(Excerpted passage):
# # # # #
When: May 22, 2013, 9:58 p.m.

Where: the streets of Nashville

When your evening activities require signing a waiver stating that if you don't wear a helmet, you're assuming responsibility for any potential injuries or fatalities, you know you're in for one wild ride. That, my friends, is how you start an evening on the Nashville Pedal Tavern.

The Pedal Tavern is a sort of mobile biker bar, but more pedal than metal. Perhaps you've seen the Tavern — a caboose-sized bar powered entirely by imbibing individuals on stools fitted with bicycle pedals — weaving through the streets of downtown Nashville. Perhaps you've wondered what drunk assholes would partake in such an activity.

Well, tonight, we are those drunk assholes.

I meet up with 15 partners in crime on Demonbreun near the roundabout. Josh, our driver — and guide, bartender, babysitter, and distributor of waivers — doesn't blink when I hand him my thoughtfully selected poison of cheap box wine (this Tavern is BYOB) or my Frugal MacDoogal checkout-line impulse buy, a can of something called "Liquor Whipped Vodka-Infused Whipped Cream." I'm guessing he's seen weirder stuff.

As we board the Pedal Tavern — an awkward activity, if you were foolish enough to wear a dress — we realize that only about half of the stools have pedals. Since I'm looking to burn a few calories during this joyride (everyone knows that whipped cream goes straight to your thighs), I immediately claim one of the pedal seats. Most of my friends make a beeline for the non-pedal seats, essentially becoming dead weight. As Josh stocks the bar, my co-worker Leah distributes hats, feather boas and Mardi Gras beads to the group. We look like an over-the-hill frat party.

Until I climbed on the Tavern, mooning my friends in the process (really, don't wear a dress), it didn't register that the only thing between the rider and the road is a stool with pedals attached to it. I nervously glance down at the street. Even though we can't be more than a few feet off the ground, I'm getting a little panicky, flashing back to the summer after first grade, when I flew over my bike handlebars and knocked most of my teeth out. I am determined to keep all of my teeth tonight.

Fittingly, Josh starts going through all of the Tavern rules, specifically forbidding dangerous activities such as Chinese fire drills, giving alcohol to people on the street, or climbing on fire trucks. I'm only half listening, because I'm busy writing my name in vodka-infused whipped cream on our photographer Michael's arm.

"Please don't make me have to add new rules after tonight," Josh pleads.

I smile at him and squirt a pouf of whipped cream in my mouth. God, that is awful. It tastes like saccharine lighter fluid, which surely is the taste of bad decisions. I wince as I wash it down with my equally disgusting box wine and pass the can around so everyone else can share my pain. We hit the road.

Pedaling down Demonbreun is easy. A little too easy. I immediately pedal my heart out, and as we start to coast down the hill, I get that familiar old sensation of flying over my handlebars. Fortunately, I stay put this time, and Josh reminds me I don't have to pedal when we're going downhill. Duh, it's just like a real bike, right?

"We need some music!" I announce as I plug my iPhone, a sticky mess from the whipped cream, into the nearby auxiliary cord. Distracted by the whir of surrounding traffic and the imminent danger of dropping my phone, my cup, or myself in the street, I can't find a suitable song in my iTunes in time. A somber Nick Drake tune starts to boom (can a Nick Drake song even boom?) throughout the vehicle. My DJ privileges are immediately revoked, and somebody plugs in a phone that has more "butt music" on it.
# # # # #
(Given data):
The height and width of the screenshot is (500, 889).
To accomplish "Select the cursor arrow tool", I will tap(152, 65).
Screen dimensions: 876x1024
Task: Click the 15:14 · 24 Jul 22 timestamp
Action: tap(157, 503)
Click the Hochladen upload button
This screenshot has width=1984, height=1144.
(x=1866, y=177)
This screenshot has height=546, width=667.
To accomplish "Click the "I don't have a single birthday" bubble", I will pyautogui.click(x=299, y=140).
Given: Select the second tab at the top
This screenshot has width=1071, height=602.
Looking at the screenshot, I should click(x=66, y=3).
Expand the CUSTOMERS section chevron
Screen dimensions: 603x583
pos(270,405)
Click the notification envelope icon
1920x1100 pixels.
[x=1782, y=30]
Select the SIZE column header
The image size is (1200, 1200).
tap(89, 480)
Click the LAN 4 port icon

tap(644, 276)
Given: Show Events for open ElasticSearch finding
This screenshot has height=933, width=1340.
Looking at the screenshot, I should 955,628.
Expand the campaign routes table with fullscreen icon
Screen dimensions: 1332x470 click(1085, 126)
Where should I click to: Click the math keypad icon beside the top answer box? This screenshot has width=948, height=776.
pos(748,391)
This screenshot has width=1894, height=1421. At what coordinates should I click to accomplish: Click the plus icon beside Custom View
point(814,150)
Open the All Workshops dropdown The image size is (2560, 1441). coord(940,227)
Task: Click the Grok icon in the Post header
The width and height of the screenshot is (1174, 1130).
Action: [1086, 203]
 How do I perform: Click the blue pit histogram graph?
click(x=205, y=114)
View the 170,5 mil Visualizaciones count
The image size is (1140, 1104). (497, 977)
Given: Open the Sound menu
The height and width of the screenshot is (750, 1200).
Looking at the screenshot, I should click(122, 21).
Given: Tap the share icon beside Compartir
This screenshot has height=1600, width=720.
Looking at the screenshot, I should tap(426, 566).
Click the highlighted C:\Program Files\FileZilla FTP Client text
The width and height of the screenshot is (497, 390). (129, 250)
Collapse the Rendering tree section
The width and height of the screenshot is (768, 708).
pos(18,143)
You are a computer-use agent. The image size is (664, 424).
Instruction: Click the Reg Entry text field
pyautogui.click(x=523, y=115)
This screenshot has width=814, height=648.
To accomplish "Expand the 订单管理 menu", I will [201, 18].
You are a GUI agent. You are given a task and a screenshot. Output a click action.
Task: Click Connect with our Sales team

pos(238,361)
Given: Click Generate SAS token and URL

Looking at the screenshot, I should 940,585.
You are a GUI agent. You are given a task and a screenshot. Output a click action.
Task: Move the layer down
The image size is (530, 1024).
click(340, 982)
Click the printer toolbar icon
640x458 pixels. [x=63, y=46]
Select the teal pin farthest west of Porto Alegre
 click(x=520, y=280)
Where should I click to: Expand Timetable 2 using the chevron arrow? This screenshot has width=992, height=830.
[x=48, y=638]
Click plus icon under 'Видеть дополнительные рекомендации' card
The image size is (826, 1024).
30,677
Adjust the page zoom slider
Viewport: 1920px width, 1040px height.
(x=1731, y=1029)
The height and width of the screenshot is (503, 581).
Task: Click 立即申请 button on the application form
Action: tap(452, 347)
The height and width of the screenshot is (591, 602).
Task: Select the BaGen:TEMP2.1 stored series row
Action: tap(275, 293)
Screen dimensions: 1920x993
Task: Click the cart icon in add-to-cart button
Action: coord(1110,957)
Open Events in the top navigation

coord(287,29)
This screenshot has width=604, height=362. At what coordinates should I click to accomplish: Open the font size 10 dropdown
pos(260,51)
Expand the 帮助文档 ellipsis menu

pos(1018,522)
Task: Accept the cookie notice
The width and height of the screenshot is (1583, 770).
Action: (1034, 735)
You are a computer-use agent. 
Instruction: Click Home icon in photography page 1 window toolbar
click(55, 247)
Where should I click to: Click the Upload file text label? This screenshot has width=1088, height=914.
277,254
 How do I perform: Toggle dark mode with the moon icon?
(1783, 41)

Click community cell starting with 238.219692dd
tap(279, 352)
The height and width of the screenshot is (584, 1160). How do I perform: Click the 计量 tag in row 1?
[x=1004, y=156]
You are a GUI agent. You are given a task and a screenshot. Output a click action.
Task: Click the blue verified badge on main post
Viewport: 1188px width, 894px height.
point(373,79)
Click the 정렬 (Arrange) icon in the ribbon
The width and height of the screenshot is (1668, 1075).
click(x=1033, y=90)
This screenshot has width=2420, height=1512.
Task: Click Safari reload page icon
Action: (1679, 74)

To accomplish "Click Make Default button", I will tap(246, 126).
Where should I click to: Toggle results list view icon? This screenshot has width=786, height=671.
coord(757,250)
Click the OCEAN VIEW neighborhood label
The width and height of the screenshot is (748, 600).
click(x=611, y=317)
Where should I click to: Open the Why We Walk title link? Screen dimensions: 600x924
# # # # #
(To be done):
1: The Pedal Tavern article gives Josh several jobs on top of being the driver. List all of them.
2: Swap "awful" for "dreadful" in the stretch of the Pedal Tavern article from "I smile at him" through "hit the road.", and write out that stretch.
Answer from the Pedal Tavern article alone.

(Solutions by task):
1: guide, bartender, babysitter, distributor of waivers

2:
I smile at him and squirt a pouf of whipped cream in my mouth. God, that is dreadful. It tastes like saccharine lighter fluid, which surely is the taste of bad decisions. I wince as I wash it down with my equally disgusting box wine and pass the can around so everyone else can share my pain. We hit the road.